After returning from his Carnegie Hall debut in 1937, an eighteen-year-old violinist by the name of Isaac Stern performed with the ensemble on November 13, 1938, in Saint Saens’ Violin Concerto in B minor. Other distinguished soloists have included violinist Nathan Rubin, who later became concertmaster of the Oakland Symphony, and bassist James Berdahl, Director of the Cal Marching Band from 1952 to 1973. One orchestra member would later become one of the world’s most distinguished oboists. John de Lancie performed with the ensemble from 1936 until winning a position as Principal Oboe of the Pittsburgh Symphony under Fritz Reiner in 1940. After serving in World War II, where he befriended composer Richard Strauss (who subsequently wrote an oboe concerto as a result of the meeting), he joined the Philadelphia Orchestra under Eugene Ormandy in 1946 and retired in 1977 to become director of the Curtis Institute of Music, a post he held until retirement in 1985.
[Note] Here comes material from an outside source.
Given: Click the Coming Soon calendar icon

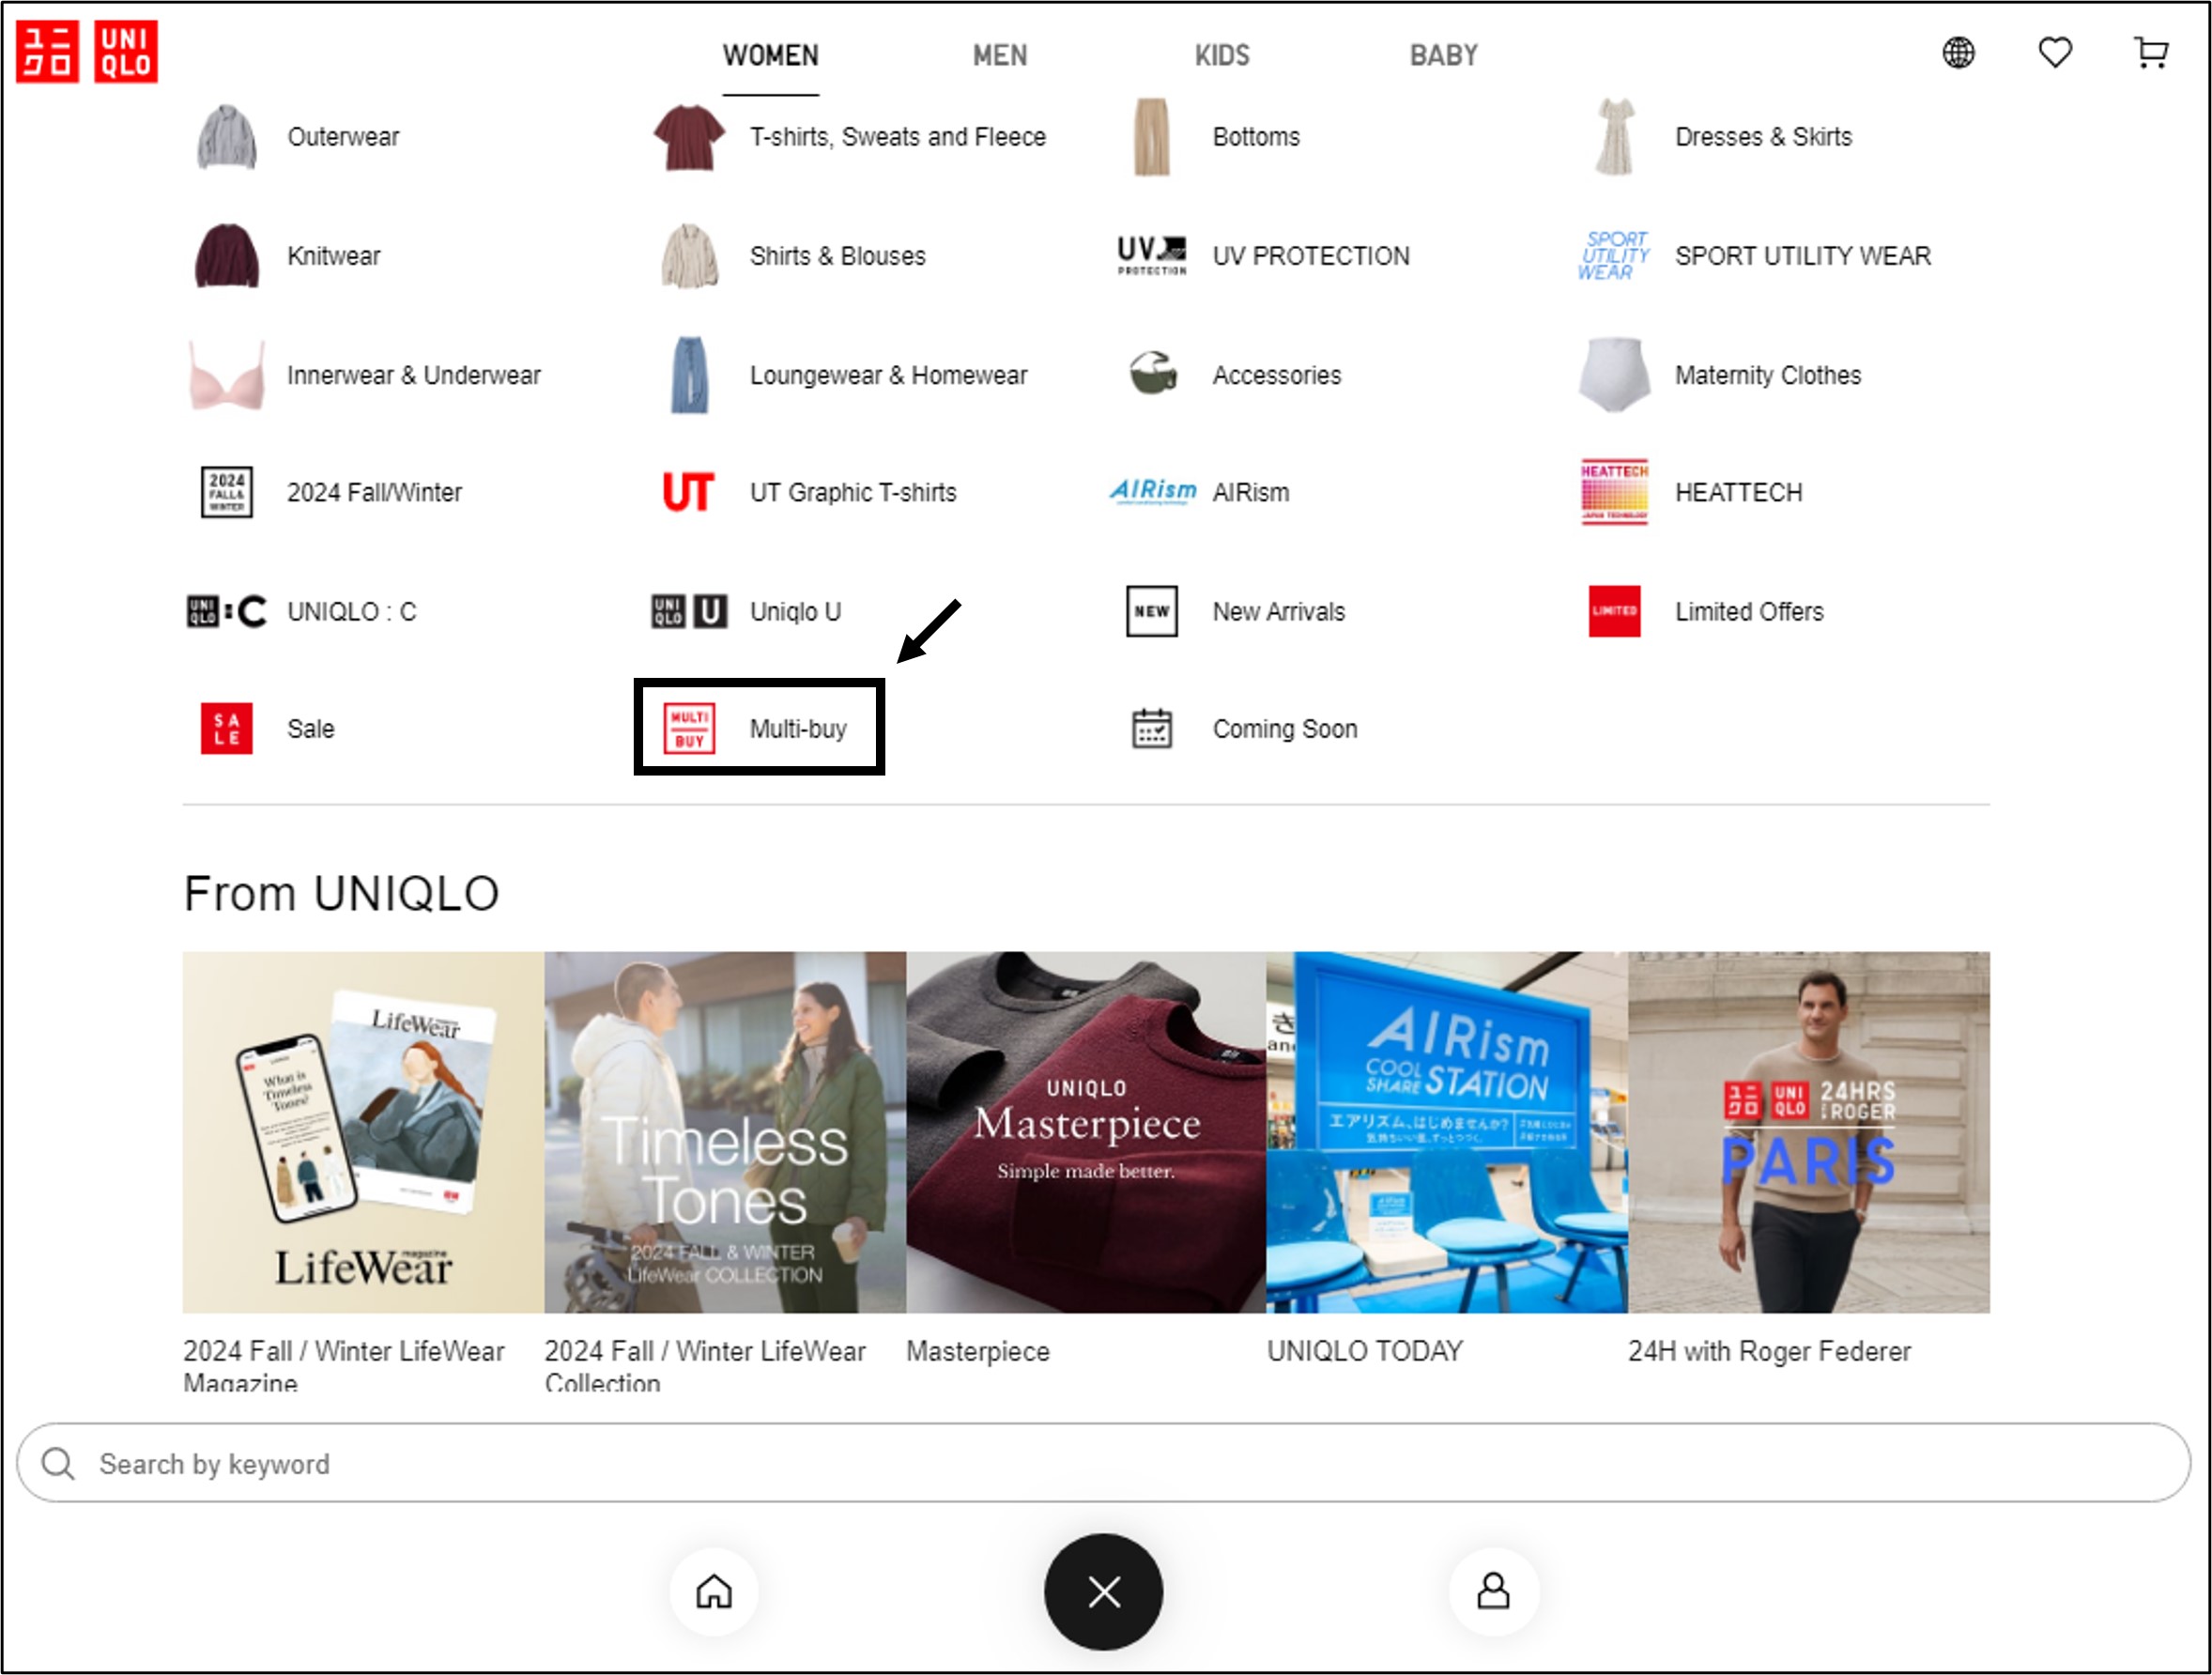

The University Symphony Orchestra now performs several concerts a semester, supports a chamber orchestra, and continues during the summer months as the Summer Symphony. An annual concerto competition results in concerto performances by the orchestra’s leading soloists. Members of the San Francisco Symphony regularly lead coachings for each section. And the orchestra recently recorded and released its first compact disc, Into the Woods – Brahms, Sibelius, and Hindemith.